Directions: Counting from the line that holds "This screenshot has width=1080, height=1080.", return each line exactly, through and including the last line of the entries.

[Opening Dataset content section]

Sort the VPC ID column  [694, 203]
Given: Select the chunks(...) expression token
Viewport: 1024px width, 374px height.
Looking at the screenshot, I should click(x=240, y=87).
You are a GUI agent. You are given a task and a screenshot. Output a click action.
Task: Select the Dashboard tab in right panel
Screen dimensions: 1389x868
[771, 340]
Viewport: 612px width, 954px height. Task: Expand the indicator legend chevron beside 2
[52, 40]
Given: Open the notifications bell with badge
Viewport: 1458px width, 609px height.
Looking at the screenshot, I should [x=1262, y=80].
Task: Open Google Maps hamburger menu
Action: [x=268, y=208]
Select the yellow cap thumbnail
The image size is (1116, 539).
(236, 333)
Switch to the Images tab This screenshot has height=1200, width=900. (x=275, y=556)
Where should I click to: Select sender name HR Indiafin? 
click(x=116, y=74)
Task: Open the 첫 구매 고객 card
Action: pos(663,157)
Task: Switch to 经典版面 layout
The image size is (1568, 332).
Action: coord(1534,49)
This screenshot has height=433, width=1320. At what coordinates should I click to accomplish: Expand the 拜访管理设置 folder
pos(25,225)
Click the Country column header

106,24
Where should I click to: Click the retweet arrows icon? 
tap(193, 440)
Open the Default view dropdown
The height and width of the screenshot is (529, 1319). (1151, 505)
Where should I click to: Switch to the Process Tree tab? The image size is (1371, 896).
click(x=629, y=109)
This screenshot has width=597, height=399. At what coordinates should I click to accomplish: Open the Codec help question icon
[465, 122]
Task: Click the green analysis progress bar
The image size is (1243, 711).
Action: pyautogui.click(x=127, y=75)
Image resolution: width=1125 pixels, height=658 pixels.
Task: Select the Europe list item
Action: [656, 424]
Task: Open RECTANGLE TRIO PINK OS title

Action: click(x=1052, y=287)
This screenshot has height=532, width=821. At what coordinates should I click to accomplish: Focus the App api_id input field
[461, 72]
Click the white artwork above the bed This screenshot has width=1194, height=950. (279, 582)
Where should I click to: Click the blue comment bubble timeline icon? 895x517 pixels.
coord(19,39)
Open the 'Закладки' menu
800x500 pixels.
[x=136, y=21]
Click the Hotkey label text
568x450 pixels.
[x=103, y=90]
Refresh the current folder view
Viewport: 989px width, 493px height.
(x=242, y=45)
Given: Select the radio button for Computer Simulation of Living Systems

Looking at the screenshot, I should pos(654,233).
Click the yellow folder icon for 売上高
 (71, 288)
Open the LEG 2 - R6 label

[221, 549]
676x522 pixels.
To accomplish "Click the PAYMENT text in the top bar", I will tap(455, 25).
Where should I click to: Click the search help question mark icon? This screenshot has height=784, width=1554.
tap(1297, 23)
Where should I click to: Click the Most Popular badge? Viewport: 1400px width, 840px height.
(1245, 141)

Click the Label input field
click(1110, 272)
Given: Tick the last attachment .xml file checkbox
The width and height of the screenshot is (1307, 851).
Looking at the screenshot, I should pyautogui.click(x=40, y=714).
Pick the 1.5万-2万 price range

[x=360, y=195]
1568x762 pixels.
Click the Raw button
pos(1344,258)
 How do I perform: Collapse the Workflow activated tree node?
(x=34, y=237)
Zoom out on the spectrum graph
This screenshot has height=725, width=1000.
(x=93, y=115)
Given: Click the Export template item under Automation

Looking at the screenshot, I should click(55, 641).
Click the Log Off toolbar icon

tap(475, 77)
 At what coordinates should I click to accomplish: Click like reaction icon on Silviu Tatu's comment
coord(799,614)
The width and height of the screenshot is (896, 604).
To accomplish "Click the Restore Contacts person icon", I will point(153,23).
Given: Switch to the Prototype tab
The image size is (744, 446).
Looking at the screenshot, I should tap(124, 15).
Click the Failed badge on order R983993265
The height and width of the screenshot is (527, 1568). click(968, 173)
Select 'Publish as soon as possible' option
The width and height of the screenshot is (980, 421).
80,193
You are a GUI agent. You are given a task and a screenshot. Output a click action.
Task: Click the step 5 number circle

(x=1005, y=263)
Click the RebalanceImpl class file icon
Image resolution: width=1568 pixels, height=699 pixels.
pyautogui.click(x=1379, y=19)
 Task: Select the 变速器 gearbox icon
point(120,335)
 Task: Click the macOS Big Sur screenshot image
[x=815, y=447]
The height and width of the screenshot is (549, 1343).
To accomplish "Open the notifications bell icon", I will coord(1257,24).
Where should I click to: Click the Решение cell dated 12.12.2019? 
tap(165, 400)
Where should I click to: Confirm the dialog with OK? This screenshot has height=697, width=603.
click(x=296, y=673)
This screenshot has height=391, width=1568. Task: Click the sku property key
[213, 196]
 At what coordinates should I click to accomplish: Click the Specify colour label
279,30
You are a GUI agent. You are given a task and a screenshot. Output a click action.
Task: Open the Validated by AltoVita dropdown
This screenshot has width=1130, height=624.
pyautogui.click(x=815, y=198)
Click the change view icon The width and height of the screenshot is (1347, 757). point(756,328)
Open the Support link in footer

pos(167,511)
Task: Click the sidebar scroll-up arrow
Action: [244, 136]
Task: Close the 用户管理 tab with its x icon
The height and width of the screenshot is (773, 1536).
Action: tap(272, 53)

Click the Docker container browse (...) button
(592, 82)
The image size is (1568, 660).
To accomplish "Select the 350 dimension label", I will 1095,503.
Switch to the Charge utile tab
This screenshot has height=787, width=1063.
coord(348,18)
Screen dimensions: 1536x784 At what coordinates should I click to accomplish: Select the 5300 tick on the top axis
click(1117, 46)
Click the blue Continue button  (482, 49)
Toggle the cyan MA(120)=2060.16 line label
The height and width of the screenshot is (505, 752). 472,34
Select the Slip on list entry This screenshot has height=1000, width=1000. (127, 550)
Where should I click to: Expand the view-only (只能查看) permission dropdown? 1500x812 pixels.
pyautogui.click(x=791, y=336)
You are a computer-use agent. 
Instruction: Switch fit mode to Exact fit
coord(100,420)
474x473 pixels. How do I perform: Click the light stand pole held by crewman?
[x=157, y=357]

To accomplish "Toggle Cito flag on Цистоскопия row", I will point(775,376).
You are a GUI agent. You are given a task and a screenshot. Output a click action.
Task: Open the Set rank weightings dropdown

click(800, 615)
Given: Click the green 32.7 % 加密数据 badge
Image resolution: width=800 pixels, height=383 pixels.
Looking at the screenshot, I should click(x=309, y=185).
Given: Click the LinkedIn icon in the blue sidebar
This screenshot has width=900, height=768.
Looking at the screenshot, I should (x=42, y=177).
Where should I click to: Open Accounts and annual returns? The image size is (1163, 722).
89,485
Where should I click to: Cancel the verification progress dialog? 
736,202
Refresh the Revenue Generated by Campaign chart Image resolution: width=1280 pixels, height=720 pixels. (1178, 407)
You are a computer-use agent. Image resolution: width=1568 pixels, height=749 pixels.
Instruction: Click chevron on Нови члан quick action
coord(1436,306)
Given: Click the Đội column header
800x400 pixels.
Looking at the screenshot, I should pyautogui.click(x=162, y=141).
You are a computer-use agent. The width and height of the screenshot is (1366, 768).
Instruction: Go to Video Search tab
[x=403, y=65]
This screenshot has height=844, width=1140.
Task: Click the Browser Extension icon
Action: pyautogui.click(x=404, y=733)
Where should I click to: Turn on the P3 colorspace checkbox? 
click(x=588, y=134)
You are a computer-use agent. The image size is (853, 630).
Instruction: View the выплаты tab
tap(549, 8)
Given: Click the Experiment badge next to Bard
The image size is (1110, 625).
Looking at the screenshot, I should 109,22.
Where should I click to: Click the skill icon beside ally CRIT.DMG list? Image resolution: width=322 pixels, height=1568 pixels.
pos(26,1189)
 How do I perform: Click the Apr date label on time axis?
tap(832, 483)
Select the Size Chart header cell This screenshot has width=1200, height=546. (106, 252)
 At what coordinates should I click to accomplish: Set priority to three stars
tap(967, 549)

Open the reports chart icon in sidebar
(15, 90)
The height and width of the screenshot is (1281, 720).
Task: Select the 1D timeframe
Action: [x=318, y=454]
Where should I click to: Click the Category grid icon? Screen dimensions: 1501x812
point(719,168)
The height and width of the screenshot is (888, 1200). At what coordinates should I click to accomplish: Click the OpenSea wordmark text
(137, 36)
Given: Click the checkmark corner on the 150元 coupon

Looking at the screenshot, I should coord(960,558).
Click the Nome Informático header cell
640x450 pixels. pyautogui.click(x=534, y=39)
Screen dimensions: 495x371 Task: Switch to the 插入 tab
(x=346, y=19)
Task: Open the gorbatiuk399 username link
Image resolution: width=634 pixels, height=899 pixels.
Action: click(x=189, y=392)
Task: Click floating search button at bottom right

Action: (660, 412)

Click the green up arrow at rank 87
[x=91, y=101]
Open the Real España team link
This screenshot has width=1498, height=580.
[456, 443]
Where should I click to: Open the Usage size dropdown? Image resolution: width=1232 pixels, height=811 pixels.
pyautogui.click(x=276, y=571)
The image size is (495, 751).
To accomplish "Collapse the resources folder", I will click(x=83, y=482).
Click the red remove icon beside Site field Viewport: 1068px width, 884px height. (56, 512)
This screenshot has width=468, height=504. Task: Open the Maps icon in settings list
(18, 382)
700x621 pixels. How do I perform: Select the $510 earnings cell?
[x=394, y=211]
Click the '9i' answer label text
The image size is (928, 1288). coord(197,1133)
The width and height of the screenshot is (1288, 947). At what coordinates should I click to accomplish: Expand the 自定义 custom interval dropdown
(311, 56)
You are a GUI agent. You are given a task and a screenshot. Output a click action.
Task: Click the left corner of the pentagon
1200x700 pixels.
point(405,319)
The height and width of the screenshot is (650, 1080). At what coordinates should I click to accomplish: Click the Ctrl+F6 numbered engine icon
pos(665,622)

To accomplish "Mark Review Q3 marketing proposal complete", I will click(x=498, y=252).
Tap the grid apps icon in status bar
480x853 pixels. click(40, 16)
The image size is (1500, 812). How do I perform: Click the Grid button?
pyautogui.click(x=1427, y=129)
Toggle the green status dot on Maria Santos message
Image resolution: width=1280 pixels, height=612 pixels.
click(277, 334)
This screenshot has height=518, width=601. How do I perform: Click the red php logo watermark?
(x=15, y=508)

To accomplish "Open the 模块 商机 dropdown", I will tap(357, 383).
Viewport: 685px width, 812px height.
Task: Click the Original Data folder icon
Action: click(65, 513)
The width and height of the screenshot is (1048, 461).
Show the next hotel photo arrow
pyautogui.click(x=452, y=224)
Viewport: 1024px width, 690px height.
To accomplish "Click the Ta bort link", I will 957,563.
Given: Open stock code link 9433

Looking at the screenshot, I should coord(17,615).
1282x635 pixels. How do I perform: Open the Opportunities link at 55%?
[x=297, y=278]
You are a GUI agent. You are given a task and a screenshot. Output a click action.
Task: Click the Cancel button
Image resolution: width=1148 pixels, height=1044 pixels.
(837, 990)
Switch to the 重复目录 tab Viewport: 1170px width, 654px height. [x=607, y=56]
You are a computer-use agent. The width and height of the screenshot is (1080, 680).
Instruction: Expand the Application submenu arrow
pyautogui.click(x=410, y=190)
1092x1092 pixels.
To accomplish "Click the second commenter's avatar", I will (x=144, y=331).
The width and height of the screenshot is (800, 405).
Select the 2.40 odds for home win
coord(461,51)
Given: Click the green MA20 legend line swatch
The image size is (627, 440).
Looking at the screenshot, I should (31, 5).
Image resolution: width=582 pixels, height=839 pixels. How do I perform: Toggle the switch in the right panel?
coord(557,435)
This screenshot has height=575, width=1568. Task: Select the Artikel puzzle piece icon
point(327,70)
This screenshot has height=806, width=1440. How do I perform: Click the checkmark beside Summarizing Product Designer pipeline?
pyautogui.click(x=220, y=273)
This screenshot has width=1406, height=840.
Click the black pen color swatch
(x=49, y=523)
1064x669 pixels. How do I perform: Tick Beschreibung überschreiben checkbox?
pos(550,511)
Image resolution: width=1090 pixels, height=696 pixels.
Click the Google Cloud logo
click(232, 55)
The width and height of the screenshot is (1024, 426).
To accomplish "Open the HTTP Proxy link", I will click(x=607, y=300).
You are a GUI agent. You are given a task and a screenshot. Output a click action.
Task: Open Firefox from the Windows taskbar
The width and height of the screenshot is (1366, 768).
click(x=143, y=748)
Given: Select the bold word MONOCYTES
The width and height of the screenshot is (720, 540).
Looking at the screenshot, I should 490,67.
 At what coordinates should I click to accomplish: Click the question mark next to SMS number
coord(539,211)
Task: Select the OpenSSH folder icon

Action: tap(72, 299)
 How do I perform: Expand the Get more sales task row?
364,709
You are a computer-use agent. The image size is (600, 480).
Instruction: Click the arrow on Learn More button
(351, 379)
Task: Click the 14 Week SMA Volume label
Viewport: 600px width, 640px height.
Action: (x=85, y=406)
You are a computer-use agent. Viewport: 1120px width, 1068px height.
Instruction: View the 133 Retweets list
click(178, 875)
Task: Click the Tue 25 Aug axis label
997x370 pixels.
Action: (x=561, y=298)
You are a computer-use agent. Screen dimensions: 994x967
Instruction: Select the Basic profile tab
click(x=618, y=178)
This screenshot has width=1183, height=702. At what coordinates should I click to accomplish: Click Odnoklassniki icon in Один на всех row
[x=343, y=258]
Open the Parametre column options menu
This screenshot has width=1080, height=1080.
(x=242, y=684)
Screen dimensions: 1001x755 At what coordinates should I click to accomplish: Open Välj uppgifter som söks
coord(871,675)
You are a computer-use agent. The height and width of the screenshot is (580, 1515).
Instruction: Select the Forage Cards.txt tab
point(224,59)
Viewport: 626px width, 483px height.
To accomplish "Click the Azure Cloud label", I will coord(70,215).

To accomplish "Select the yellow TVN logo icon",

[Closing Dataset content section]

Completed task:
This screenshot has width=1080, height=1080.
(x=242, y=684)
Screen dimensions: 1001x755 At what coordinates should I click to accomplish: Open Välj uppgifter som söks
coord(871,675)
You are a computer-use agent. The height and width of the screenshot is (580, 1515).
Instruction: Select the Forage Cards.txt tab
point(224,59)
Viewport: 626px width, 483px height.
To accomplish "Click the Azure Cloud label", I will coord(70,215).

To accomplish "Select the yellow TVN logo icon",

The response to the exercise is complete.